§ **WHAT TO WORK ON**:
Each record is to be given again precisely as written.

§ **SUPPLIED RECORDS**:

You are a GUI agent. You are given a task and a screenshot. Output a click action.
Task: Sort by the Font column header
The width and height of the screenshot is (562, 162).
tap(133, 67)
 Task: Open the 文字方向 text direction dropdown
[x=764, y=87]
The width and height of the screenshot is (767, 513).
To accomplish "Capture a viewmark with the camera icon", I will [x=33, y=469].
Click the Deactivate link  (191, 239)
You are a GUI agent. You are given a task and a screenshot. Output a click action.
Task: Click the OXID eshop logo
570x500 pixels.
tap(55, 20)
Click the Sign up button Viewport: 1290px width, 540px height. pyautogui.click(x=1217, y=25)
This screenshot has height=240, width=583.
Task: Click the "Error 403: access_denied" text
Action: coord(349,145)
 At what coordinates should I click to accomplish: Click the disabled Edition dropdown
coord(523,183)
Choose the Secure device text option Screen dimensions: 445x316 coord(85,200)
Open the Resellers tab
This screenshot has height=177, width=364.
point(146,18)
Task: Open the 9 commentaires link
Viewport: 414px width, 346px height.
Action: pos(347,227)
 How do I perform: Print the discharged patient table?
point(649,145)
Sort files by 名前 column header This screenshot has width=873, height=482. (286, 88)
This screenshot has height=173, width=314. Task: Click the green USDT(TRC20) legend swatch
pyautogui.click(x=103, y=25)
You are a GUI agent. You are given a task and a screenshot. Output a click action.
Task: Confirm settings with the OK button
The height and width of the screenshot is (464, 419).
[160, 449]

§ **WRITTEN ANSWER**:
You are a GUI agent. You are given a task and a screenshot. Output a click action.
Task: Sort by the Font column header
The width and height of the screenshot is (562, 162).
tap(133, 67)
 Task: Open the 文字方向 text direction dropdown
[x=764, y=87]
The width and height of the screenshot is (767, 513).
To accomplish "Capture a viewmark with the camera icon", I will [x=33, y=469].
Click the Deactivate link  (191, 239)
You are a GUI agent. You are given a task and a screenshot. Output a click action.
Task: Click the OXID eshop logo
570x500 pixels.
tap(55, 20)
Click the Sign up button Viewport: 1290px width, 540px height. pyautogui.click(x=1217, y=25)
This screenshot has height=240, width=583.
Task: Click the "Error 403: access_denied" text
Action: coord(349,145)
 At what coordinates should I click to accomplish: Click the disabled Edition dropdown
coord(523,183)
Choose the Secure device text option Screen dimensions: 445x316 coord(85,200)
Open the Resellers tab
This screenshot has height=177, width=364.
point(146,18)
Task: Open the 9 commentaires link
Viewport: 414px width, 346px height.
Action: pos(347,227)
 How do I perform: Print the discharged patient table?
point(649,145)
Sort files by 名前 column header This screenshot has width=873, height=482. (286, 88)
This screenshot has height=173, width=314. Task: Click the green USDT(TRC20) legend swatch
pyautogui.click(x=103, y=25)
You are a GUI agent. You are given a task and a screenshot. Output a click action.
Task: Confirm settings with the OK button
The height and width of the screenshot is (464, 419).
[160, 449]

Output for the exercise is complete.